Investment forecast: Seniors' living industry enters new age
Thinking about investing in seniors’ living? Adrian Harrington explains the options in a changing sector.
Australia’s population is ageing and our accommodation requirements are evolving.
The seniors’ living industry has three key accommodation components:
- Manufactured housing estates (MHEs), which operate under a ground lease agreement whereby the resident owns the relocatable home and leases the right to occupy the site from the village owner-operator.
- Retirement living communities or villages – facilities comprising units, apartments or villas in which the residents do not own their units but live in them subject to a lease or licence to occupy – which typically operate under a deferred management fee structure.
- Aged care, which comprises special-purpose facilities that provide accommodation and other types of support, from assistance with day-to-day living through to intensive forms of nursing for frail and aged residents.
Older Australians are increasingly moving along the spectrum of seniors’ housing, from independent living at home, through accessing low-level support services in a retirement living community or MHE, to ongoing nursing care in a residential aged-care facility.
As a result, the industry is undergoing significant change.
As part of the evolution of the industry, there is also a growing move toward integrated facilities – offering a “continuum of care” through the integration of an aged-care facility within – or adjacent to – an MHE or retirement living community.
Ownership across all three components of the seniors living industry is highly fragmented and the quality of facilities varies widely.
Increased participation from the private sector and institutional investors is leading to the move from a boutique cottage industry to one of growing sophistication and scale.
The wave of baby boomers coming through over the next 10 to 20 years will have a higher level of affluence and greater expectations in the standard, quality and services of seniors living accommodation than the previous generation.
These customers will pay more for facilities and services, but they will also expect higher standards in return.
The federal government wants more people to age in place, and has committed to increase funding for home-care packages. MHEs and retirement living communities will increasingly look to offer additional services, including home-care packages within their communities.
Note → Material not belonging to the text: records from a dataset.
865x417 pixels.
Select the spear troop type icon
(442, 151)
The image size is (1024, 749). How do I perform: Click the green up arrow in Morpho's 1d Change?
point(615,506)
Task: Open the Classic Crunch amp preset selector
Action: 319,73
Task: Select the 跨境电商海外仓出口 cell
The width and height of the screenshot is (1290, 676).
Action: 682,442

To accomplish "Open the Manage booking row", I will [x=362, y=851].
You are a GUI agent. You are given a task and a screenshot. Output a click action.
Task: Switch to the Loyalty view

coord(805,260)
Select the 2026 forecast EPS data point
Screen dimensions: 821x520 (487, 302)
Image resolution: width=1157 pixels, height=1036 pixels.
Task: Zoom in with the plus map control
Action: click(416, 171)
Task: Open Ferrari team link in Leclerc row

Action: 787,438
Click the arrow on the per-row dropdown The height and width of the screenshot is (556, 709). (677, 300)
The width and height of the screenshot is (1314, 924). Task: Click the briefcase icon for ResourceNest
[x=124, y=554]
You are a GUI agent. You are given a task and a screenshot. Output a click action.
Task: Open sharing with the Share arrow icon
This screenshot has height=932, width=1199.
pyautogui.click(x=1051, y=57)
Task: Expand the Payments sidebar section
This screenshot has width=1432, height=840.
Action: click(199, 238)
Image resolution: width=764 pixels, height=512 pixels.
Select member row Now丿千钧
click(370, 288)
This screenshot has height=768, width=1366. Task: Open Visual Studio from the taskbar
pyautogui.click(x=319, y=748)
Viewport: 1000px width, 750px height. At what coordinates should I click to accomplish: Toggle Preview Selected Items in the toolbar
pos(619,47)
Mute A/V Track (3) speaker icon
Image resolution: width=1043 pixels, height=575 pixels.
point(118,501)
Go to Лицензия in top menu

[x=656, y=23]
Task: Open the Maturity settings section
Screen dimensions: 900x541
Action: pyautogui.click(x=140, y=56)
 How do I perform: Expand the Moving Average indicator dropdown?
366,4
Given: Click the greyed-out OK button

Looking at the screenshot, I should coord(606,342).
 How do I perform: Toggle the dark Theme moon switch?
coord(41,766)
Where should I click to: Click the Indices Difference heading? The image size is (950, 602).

The seniors living sector will continue to professionalise, consolidate and become more attractive as an investment asset class.
The sector will require a substantial amount of capital, and we see significant opportunities for investors taking a long-term investment view to participate in the evolution and growth of this sector through investing in the operations and/or the underlying real estate via both the ASX and unlisted funds.
Folkestone recently launched its first seniors’ living fund to acquire the Watermark Retirement Living in Castle Cove, Sydney.
Adrian Harrington is the head of funds management at Folkestone.